Take her recent interview with ITN news, in which she declared:
“I’m a 19-year old girl with a new born baby. I don’t have any weapons, I don’t want to hurt anyone even if I did have weapons or anything. He [Home Secretary Sajid Javid] has no proof I’m a threat – other than that I was in ISIS, but that’s it.”
Don’t you just love that “other than that I was in ISIS”? It reminds me of that old joke: “But apart from that, how was the play Mrs Lincoln?”
Begum also spoke of witnessing a decapitated head, which didn’t faze her because it was of a non-Muslim, and rationalised the Manchester bombing in which 23 — mostly children and young people — were killed because it was “justified” as part of a war between Islam and the West.
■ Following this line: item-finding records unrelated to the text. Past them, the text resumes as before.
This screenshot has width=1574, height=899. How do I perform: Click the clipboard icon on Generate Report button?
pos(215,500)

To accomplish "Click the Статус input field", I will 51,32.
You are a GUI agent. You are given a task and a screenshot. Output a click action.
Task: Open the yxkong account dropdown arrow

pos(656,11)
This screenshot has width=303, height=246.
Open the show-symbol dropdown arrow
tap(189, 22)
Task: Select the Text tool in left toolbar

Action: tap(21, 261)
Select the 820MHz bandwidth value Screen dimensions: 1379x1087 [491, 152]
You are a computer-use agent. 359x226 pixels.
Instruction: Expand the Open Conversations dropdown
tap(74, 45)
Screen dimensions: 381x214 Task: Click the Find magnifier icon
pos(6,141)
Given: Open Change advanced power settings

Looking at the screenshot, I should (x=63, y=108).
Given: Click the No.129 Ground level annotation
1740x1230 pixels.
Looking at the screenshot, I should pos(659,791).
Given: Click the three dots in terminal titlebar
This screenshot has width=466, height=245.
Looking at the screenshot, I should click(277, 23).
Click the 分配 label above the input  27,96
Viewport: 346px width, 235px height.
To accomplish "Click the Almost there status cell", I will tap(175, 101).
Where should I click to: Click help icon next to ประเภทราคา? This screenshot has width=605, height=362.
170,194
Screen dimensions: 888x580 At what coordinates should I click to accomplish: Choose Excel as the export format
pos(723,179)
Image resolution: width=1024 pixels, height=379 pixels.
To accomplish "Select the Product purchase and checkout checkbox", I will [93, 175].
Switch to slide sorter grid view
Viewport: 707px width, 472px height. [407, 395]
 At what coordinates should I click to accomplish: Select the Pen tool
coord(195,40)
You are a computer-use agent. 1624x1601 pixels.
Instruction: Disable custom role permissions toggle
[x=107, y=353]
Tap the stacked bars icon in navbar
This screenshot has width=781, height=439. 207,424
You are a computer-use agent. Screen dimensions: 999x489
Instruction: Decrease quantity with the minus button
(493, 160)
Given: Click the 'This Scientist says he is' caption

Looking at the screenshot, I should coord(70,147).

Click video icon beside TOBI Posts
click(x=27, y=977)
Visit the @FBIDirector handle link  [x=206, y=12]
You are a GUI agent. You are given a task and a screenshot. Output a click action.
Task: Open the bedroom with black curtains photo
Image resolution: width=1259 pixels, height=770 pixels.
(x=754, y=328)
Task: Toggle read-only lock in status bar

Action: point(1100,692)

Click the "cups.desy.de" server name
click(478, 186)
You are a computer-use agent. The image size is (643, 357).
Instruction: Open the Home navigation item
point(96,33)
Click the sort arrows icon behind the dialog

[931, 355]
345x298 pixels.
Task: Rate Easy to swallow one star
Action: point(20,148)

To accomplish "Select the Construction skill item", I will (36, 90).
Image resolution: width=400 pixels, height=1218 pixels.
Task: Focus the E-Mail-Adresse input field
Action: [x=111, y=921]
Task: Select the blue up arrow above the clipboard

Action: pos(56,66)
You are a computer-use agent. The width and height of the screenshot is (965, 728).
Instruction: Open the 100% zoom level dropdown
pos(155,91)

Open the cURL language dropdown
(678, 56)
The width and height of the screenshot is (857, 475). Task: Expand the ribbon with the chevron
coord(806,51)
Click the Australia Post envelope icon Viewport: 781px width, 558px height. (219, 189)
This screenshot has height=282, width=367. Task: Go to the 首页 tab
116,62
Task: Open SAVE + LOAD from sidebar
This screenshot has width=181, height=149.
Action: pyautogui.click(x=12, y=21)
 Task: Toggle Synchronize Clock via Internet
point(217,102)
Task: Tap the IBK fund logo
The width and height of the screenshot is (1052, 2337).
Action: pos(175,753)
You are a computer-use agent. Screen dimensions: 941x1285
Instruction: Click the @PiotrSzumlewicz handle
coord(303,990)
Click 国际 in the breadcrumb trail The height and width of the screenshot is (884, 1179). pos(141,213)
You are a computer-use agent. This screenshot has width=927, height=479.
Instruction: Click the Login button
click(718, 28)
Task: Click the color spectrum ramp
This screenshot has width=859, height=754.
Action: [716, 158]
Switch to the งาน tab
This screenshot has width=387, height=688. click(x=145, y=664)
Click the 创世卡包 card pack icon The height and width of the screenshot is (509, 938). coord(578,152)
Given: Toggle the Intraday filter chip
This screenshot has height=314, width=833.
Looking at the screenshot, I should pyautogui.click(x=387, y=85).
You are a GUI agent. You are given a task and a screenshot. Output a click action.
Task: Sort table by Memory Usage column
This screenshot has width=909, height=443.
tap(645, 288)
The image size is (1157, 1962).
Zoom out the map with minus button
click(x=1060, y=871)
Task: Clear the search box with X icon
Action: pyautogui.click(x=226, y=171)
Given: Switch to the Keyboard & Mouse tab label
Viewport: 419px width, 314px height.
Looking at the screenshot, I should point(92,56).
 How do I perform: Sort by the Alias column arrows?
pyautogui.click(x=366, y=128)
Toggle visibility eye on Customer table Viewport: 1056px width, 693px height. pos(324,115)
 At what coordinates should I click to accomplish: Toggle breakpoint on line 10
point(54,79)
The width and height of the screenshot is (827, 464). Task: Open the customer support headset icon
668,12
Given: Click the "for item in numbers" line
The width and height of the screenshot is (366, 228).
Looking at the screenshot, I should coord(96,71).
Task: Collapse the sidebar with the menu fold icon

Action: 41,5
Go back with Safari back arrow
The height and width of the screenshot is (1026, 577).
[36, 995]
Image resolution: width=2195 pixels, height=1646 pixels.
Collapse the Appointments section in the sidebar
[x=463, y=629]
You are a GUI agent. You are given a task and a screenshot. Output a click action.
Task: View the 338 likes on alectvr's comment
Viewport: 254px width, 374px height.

Ultimately, Begum said, she did not have second thoughts about joining the Caliphate and even expressed regret at its demise, and at running away from the final jihadist territory as the battle raged.
Her comments and requests to come home sparked a public debate about how the United Kingdom treats returning Islamists who, having spent years in Syria and Iraq under the Islamic State have become jaded and battle-hardened. Renewed attention has also focussed on the nation’s lack of functioning treason laws, a shortcoming frequently blamed on Tony Blair’s criminal law reforms of the late 1990s.
The Home Secretary’s decision to strip Begum of her citizenship will come as a surprise to many. Large numbers of not just Jihadi fighters, but also brides have already returned to the United Kingdom and Europe as the Islamic State faltered, creating a huge task for Western security forces.
Breitbart London reported in 2018 as dozens of women and their children prepared to move to England from camps in Syria and Iraq where they lived after surrendering to military forces. In one case, a Jihadi bride was issued with a new passport and paperwork for her children so she’d be able to travel back to Britain easily.